Jack looked up, his eyes deeply shadowed, his face ravaged by years of grief and self-recrimination. ‘I don’t know how to move beyond it.’

Nico firmed his grip on Jack’s shoulder. ‘You have to let go of the guilt,’ he said, his throat thickening as Marietta’s voice echoed in his head.

Jack nodded and they sat in silence for a moment. And then they talked—until the whisky decanter was nearly empty and the shadows outside had lengthened across the manicured lawns.

Barbara ventured in to ask Nico if he would stay for supper. He accepted, and then excused himself to place a call.

Though it was already evening, his assistant at his New York office answered on the first ring.

‘I need to travel on the jet out of LaGuardia first thing tomorrow,’ he said.

‘Yes, sir. Destination?’

‘Rome.’

* * *

Marietta stared at the printout of the ultrasound image and felt all the same emotions she’d experienced the first time Helena and Leo had announced they were expecting: joy, excitement, happiness, and envy.

That last one she tried not to feel too keenly.

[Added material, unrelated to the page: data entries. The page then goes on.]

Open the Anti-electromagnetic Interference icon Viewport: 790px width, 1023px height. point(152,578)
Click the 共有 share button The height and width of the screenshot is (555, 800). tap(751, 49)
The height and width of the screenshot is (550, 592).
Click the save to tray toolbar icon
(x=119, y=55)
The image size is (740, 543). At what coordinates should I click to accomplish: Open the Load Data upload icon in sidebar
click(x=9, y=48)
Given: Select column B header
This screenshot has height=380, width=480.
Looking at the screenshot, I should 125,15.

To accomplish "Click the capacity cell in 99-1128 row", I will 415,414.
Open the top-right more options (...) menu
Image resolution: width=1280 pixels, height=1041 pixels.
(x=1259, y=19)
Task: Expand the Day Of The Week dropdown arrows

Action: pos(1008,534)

‘Oh, Helena!’ She leaned forward in her chair and threw her arms around her sister-in-law. ‘I’m so happy for you. A little sister or brother for Riccardo.’

Helena hugged her back. ‘I know—I’m so excited.’

Marietta was thrilled for her brother and his wife. They deserved every happiness. Their road to love had been rocky, and eight years ago their first child—an unplanned baby—had been stillborn. The tragedy had affected both of them deeply, even though Leo hadn’t learnt about his son until some years after the event.

Ridiculously, her eyes began to prickle.

Helena looked at her. ‘Marietta—what’s wrong?’

‘Nothing. I’m happy for you, that’s all.’

She blinked the tears back and forced a smile. She’d left Île de Lavande over a month ago and still she was an emotional wreck. She needed to pull herself together, get back to being her old self, and yet she’d started to suspect with an awful sinking sensation in her stomach that her ‘old self’ was long gone and wasn’t ever coming back.

Because her ‘old self’ would have celebrated the lucrative commission she’d recently landed with a night out with friends, instead of sitting at home alone with a glass of brandy and the DVD of a silly romantic movie—and, worse, crying over that movie.

Her ‘old self’ would have gone about her day with her usual vigour and would not have felt her heart surge every time she saw a tall dark-haired man, only to feel it shrink again when she realised it wasn’t him.

Her ‘old self’ would have noticed the black vehicles with their tinted windows and the occasional watchful man in the shadows and felt outraged, instead of feeling her heart swell with the knowledge that he was still protecting her, from a distance.

And her ‘old self’ definitely wouldn’t be sitting here feeling envious of her sister-in-law, wishing she had a handsome husband and children of her own to shower with love and affection.

Helena was still looking at her and she slipped her sunglasses on. They were sitting in the landscaped garden at Leo and Helena’s Tuscan villa, enjoying the late morning sun and some ‘girl time’ while Leo entertained Ricci indoors. Autumn had arrived but the days were still warm, and the air carried the fragrance of flowers and fruits from the neighbouring orchards. Marietta had travelled up for the weekend, hoping a change of scenery would lift her mood.